“This is our sixth property. We’ve opened one hotel per year for the past six years and trading has never been better,” Marc Wachsberger, managing director of EAH told CNBC Africa in an interview.
The hotel, 177 Empire Place, is situated next to Sandton City and will be fully operational in the first quarter of 2014. It comprises of 126 hotel and apartment rooms. The apartments are made up of three bedrooms, which can be divided into separate rooms.
Wachsberger explained that the strategy of constructing an apartment hotel was implemented in a way so that if the market took a slide, EAH will have the option to sell the building to the residential market.
“We actually made the call a year and a half ago to construct this hotel.
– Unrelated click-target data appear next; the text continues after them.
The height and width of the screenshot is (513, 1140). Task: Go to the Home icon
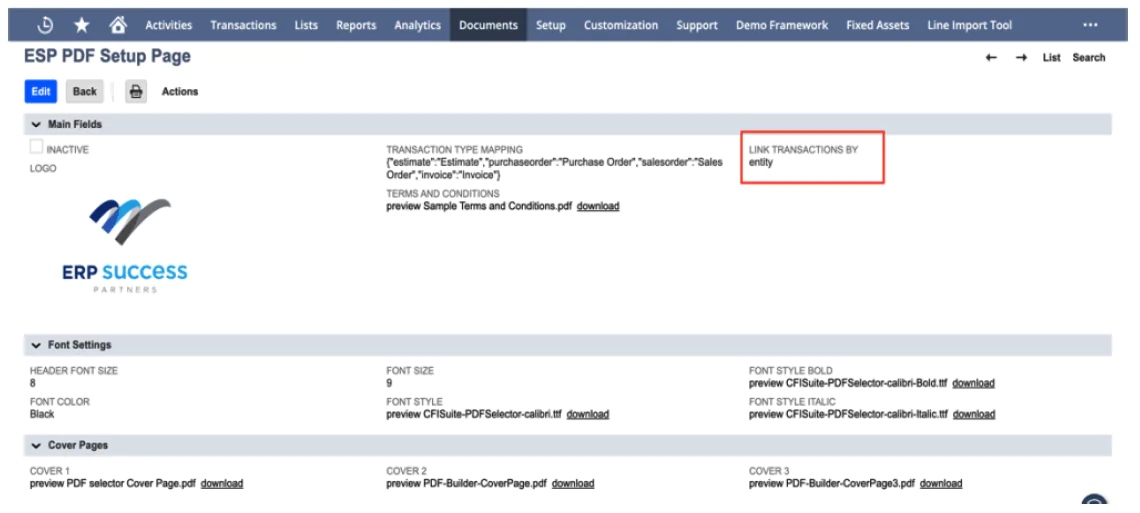click(118, 25)
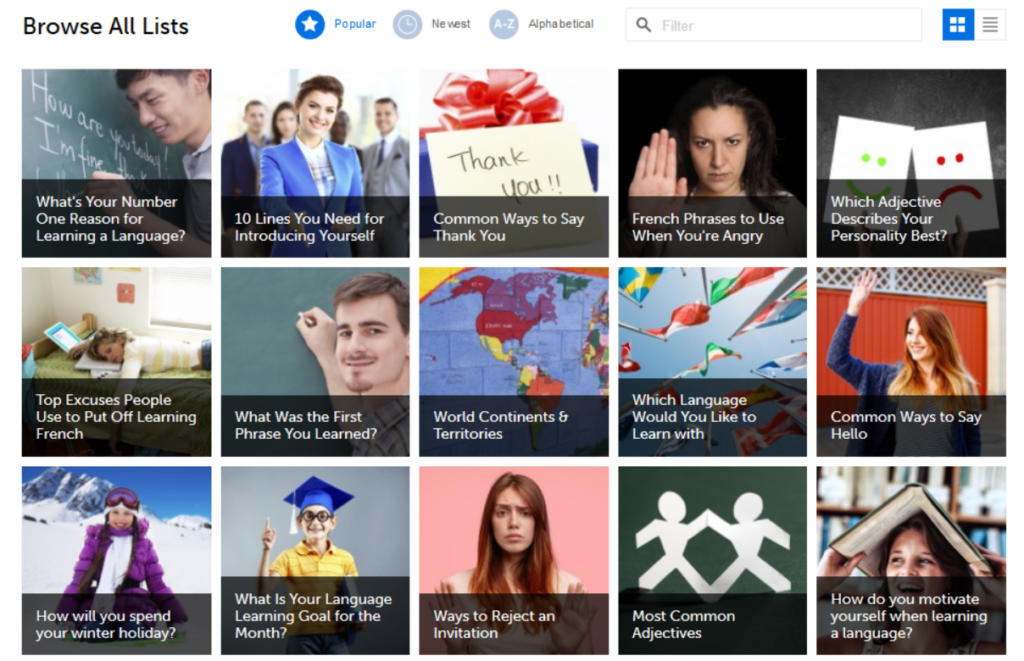Image resolution: width=1024 pixels, height=661 pixels.
Task: Switch to list view layout
Action: tap(990, 25)
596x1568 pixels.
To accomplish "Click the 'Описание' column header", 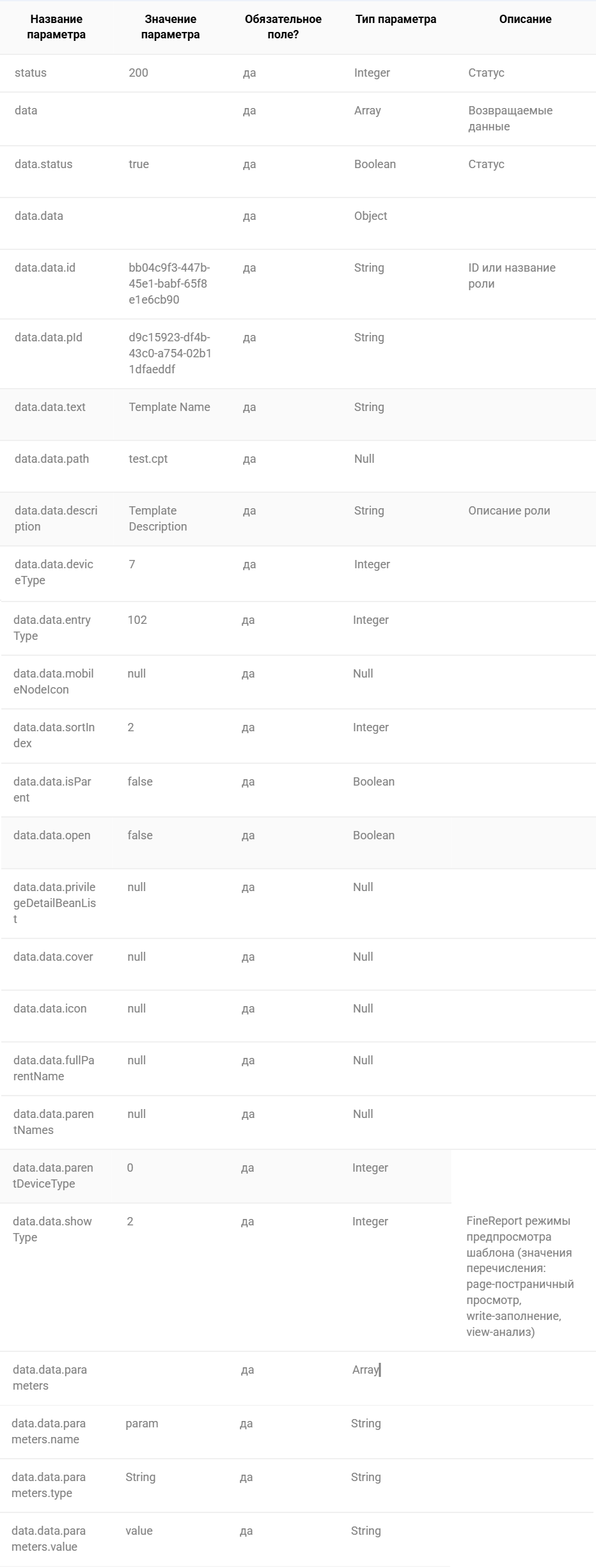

We could see the market was turning and we also designed it to have a residential component, it’s an apartment hotel which means if we ever got it wrong, we could always sell it off to the residential market sectional title,” he said.
“It’s not looking like that’s the case, but that market is also looking very strong as well.”
Each room, which cost around 1 million rand to construct, will most likely be booked by corporate companies.
Wachsberger stated that since South Africa suffers from a skills shortage, many corporate companies such as banks and telecommunications employ international experts on a part time basis to up skill their businesses.
“Our customers are mostly corporate companies that are bringing in international travellers,” he added.
“We have a skills shortage, a brain drain in this country. A lot of the skills aren’t there and we have to import the skills so we have to then accommodate and house them.”
He added that due to tight corporate budgets, their hotel room rates remain competitive compared to average hotels as they keep in line with the low cost airline model, as well as cut out some unnecessary services that you usually get at other hotels.
“The rates are more competitive than the average hotel, because we try to keep it almost in line with low cost airline model. We cut out a lot of the frills and unnecessariness that you would get at a hotel,” explained Wachsberger.
“Corporates today have serious budgets. We know what those budgets are and we tailor make our property rates to make sure we get a rate that are within corporate budgets.”